Would you reproduce exactly the lines below from the one holding "Enroll in the" through the one holding "This screenshot has width=600, height=372.", inclusive, and no others?

--- DATA FOR THE TASK ---

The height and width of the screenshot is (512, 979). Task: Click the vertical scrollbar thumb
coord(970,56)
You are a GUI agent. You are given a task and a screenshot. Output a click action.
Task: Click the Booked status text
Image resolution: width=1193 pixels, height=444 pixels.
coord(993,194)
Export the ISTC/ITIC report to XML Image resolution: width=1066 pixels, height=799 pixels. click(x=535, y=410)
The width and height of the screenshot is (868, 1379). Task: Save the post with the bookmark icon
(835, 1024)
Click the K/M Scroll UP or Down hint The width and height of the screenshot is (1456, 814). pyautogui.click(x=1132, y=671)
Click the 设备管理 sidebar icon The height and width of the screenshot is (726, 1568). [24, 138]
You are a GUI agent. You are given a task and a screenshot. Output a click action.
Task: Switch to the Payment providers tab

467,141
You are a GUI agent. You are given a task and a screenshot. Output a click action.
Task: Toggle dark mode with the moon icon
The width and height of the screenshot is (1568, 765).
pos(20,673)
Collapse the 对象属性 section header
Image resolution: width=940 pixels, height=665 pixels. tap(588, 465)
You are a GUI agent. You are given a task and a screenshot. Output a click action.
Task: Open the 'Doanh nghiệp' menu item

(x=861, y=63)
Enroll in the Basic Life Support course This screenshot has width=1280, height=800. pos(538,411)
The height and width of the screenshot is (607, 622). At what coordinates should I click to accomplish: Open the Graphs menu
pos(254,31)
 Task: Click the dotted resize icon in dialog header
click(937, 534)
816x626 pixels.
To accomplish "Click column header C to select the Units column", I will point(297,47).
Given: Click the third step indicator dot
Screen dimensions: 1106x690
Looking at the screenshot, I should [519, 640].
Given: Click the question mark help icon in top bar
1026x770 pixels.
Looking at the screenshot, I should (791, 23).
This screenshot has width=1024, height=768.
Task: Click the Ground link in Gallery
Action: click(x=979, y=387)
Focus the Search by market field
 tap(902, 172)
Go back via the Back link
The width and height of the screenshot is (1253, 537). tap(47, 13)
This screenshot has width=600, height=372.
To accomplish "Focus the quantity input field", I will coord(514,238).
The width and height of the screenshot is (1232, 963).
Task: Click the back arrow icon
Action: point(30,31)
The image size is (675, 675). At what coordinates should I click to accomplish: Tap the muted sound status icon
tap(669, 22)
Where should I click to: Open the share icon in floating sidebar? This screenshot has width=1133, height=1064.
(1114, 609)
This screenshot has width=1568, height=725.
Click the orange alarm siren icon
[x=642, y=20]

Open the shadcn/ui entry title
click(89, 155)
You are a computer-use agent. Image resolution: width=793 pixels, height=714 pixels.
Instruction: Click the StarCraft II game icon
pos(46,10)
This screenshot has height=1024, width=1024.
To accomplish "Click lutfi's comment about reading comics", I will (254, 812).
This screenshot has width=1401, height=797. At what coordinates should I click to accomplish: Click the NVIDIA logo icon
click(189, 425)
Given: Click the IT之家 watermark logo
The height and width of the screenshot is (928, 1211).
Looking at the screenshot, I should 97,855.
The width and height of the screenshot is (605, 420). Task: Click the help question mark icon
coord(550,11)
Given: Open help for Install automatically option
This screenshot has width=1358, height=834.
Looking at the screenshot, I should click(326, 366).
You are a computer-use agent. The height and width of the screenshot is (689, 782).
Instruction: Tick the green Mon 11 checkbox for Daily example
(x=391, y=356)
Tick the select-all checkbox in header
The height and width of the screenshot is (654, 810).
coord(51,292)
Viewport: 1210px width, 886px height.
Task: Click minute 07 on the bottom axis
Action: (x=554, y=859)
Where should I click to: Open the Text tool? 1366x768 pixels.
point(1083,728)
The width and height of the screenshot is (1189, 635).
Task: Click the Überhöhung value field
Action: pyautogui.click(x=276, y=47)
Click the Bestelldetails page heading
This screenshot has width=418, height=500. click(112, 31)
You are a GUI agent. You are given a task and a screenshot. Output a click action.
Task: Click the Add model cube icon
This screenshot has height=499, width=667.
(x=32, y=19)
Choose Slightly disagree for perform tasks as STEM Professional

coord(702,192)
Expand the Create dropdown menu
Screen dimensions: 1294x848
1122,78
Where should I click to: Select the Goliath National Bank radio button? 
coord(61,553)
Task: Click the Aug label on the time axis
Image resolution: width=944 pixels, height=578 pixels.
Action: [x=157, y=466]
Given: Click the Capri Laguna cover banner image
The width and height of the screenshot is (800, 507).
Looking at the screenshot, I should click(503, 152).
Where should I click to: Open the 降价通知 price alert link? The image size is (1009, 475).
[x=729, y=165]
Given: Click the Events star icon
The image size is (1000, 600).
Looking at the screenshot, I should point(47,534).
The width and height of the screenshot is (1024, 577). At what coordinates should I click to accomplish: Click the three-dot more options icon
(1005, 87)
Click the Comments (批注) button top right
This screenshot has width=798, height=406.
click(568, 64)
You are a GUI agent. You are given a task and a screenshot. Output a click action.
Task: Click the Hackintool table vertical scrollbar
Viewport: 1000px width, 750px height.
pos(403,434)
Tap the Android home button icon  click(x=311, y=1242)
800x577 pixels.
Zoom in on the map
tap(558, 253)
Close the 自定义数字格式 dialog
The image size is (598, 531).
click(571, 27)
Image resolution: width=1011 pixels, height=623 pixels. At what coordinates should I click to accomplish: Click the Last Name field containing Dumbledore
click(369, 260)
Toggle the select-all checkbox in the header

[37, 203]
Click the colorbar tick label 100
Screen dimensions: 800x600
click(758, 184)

---

TASK RESPONSE
Enroll in the Basic Life Support course This screenshot has width=1280, height=800. pos(538,411)
The height and width of the screenshot is (607, 622). At what coordinates should I click to accomplish: Open the Graphs menu
pos(254,31)
 Task: Click the dotted resize icon in dialog header
click(937, 534)
816x626 pixels.
To accomplish "Click column header C to select the Units column", I will point(297,47).
Given: Click the third step indicator dot
Screen dimensions: 1106x690
Looking at the screenshot, I should [519, 640].
Given: Click the question mark help icon in top bar
1026x770 pixels.
Looking at the screenshot, I should (791, 23).
This screenshot has width=1024, height=768.
Task: Click the Ground link in Gallery
Action: click(x=979, y=387)
Focus the Search by market field
 tap(902, 172)
Go back via the Back link
The width and height of the screenshot is (1253, 537). tap(47, 13)
This screenshot has width=600, height=372.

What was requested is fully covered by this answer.